*ЗАДАНИЕ 1*.
Ответьте по отрывку на три вопроса:
(a) Где соседка просидела весь день, спасаясь от погони?
(b) Сколько человек было в компании в вагоне и сколько из них были евреями?
(c) Откуда ехала эта компания?
*ЗАДАНИЕ 2*.
Перепишите из отрывка без изменений кусок, который начинается словами «Наши соседи были» и кончается словами «просить — толку нет.».

*ПРИВЕДЁННЫЙ ОТРЫВОК*.
---
Наши соседи были люди простые, и евреев не жаловали, иногда говоря об этом вслух. Один из них до войны спьяну зарезал родного брата, но война списала его преступление. Он и после неё периодически применял нож в борьбе со своей семьёй, однако нас не трогал. Как-то одна из соседок назвала меня жидом. Я бросился в комнату, схватил кухонный нож (соседский пример, видно, повлиял!), и побежал за ней по извилистому длинному коридору. Она, проявив завидную прыть, успела запереться в кладовке, и за её толстой дверью провела весь день до прихода родителей с работы. Никогда больше она меня не обзывала. А я понял — они боятся только отпора. Взывать и просить — толку нет.
Много позднее, в семидесятые годы прошлого века, на пути из Зимней школы по физике твёрдого тела «Кауровка», что была в Лысьве, под Пермью, пьяный в пустом вагоне куражился над нашей компанией, перебивал, высмеивал. Нас было четверо, из них трое евреев. Профессор Г. Драбкин, бывший фронтовик, основной объект шуточек пьяного, чувствуя, что я сорвусь, сказал мне «Сиди, Мирон, тихо. Ты здесь гость!» Это решило вопрос. Я ответил Драбкину: «Всюду, где я нахожусь – я хозяин!». А пьяному пообещал: «Выброшу из вагона, и никто тебя не хватится. Сдохнешь, как собака!» Мигом протрезвел, и заюлил.
---
*ИСХОДНЫЙ МАТЕРИАЛ*.

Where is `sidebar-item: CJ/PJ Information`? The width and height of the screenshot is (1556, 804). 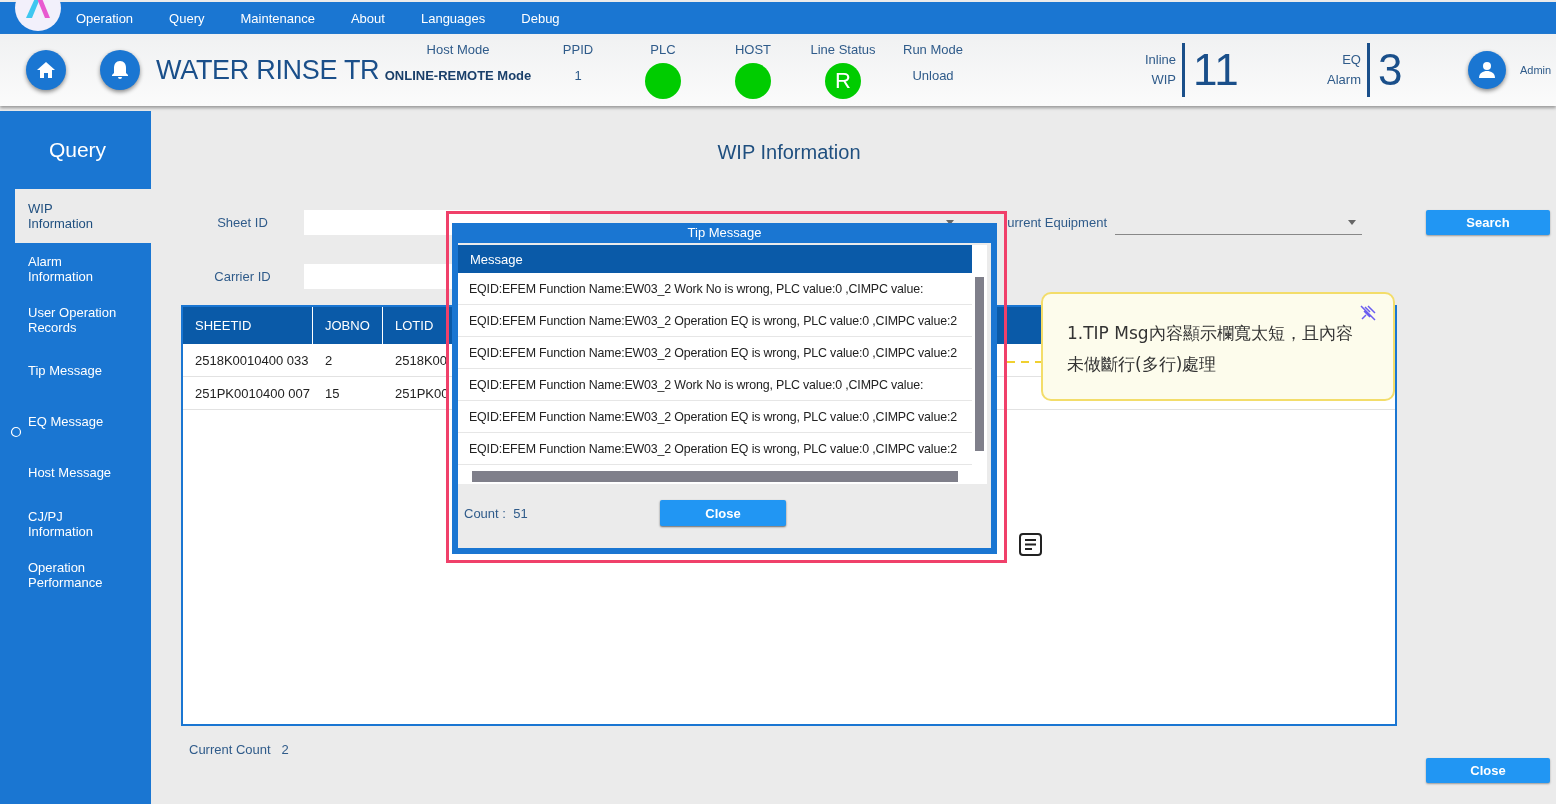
---
*ОТВЕТ К ЗАДАНИЮ 1*.
(a) В кладовке, за толстой дверью, до прихода родителей с работы.
(b) Их было четверо, из них трое евреев.
(c) Из Зимней школы по физике твёрдого тела «Кауровка» в Лысьве, под Пермью.

*ОТВЕТ К ЗАДАНИЮ 2*.
Наши соседи были люди простые, и евреев не жаловали, иногда говоря об этом вслух. Один из них до войны спьяну зарезал родного брата, но война списала его преступление. Он и после неё периодически применял нож в борьбе со своей семьёй, однако нас не трогал. Как-то одна из соседок назвала меня жидом. Я бросился в комнату, схватил кухонный нож (соседский пример, видно, повлиял!), и побежал за ней по извилистому длинному коридору. Она, проявив завидную прыть, успела запереться в кладовке, и за её толстой дверью провела весь день до прихода родителей с работы. Никогда больше она меня не обзывала. А я понял — они боятся только отпора. Взывать и просить — толку нет.